--- Records shown Enclosed Below ---

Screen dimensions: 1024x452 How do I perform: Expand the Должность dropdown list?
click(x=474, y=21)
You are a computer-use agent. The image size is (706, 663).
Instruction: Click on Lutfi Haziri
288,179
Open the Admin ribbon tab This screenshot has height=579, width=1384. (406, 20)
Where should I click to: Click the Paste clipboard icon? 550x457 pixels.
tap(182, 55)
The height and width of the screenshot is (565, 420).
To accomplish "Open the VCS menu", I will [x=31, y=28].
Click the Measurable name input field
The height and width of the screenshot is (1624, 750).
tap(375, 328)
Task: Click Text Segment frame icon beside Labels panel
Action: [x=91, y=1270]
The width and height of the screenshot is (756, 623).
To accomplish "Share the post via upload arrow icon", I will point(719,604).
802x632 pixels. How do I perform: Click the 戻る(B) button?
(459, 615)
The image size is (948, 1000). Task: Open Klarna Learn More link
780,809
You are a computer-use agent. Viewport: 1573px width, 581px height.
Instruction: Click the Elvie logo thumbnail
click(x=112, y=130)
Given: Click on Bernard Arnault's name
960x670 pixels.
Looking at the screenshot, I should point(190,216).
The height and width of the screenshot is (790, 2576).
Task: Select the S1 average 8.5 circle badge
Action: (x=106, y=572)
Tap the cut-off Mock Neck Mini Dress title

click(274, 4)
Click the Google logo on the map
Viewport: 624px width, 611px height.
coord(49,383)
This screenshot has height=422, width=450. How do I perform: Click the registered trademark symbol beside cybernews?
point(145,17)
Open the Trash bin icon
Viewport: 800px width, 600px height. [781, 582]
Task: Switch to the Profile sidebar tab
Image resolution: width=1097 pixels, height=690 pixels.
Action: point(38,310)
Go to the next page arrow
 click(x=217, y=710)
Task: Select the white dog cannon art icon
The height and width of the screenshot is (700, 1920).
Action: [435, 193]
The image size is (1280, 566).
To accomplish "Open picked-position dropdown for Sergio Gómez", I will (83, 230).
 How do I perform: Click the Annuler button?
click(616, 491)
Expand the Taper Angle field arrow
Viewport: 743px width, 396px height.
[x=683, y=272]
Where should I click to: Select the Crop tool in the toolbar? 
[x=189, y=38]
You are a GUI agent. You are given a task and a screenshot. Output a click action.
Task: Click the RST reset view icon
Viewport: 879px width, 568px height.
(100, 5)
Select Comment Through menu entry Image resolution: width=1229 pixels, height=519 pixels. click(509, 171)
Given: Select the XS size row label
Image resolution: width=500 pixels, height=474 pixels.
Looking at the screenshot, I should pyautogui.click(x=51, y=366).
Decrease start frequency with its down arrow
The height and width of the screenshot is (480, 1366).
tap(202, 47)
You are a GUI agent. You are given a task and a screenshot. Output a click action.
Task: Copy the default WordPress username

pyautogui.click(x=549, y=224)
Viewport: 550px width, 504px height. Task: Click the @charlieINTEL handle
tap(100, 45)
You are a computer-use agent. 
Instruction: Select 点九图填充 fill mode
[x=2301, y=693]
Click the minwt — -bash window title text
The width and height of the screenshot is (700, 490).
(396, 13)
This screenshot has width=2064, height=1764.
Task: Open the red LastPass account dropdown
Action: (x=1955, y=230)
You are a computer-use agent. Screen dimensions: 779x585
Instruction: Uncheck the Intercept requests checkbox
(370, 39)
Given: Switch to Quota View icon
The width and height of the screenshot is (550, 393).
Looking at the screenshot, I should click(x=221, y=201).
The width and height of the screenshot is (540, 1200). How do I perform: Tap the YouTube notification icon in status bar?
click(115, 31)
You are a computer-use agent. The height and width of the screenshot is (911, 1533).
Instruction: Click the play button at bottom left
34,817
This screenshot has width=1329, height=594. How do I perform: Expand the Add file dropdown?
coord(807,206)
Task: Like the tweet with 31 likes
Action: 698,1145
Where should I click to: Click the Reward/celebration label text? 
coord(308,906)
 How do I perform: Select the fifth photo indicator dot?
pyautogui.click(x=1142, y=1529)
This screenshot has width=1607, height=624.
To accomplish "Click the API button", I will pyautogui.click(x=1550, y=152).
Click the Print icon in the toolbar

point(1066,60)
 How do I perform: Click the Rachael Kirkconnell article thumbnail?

--- End of Enclosed Records shown ---

→ Your assignment: In the listing above, find the line with "Image resolution: width=1097" and the line with "The image size is (1280, 566).", then print exactly those two lines and every line between them, and nothing more.

→ Response:
Image resolution: width=1097 pixels, height=690 pixels.
Action: point(38,310)
Go to the next page arrow
 click(x=217, y=710)
Task: Select the white dog cannon art icon
The height and width of the screenshot is (700, 1920).
Action: [435, 193]
The image size is (1280, 566).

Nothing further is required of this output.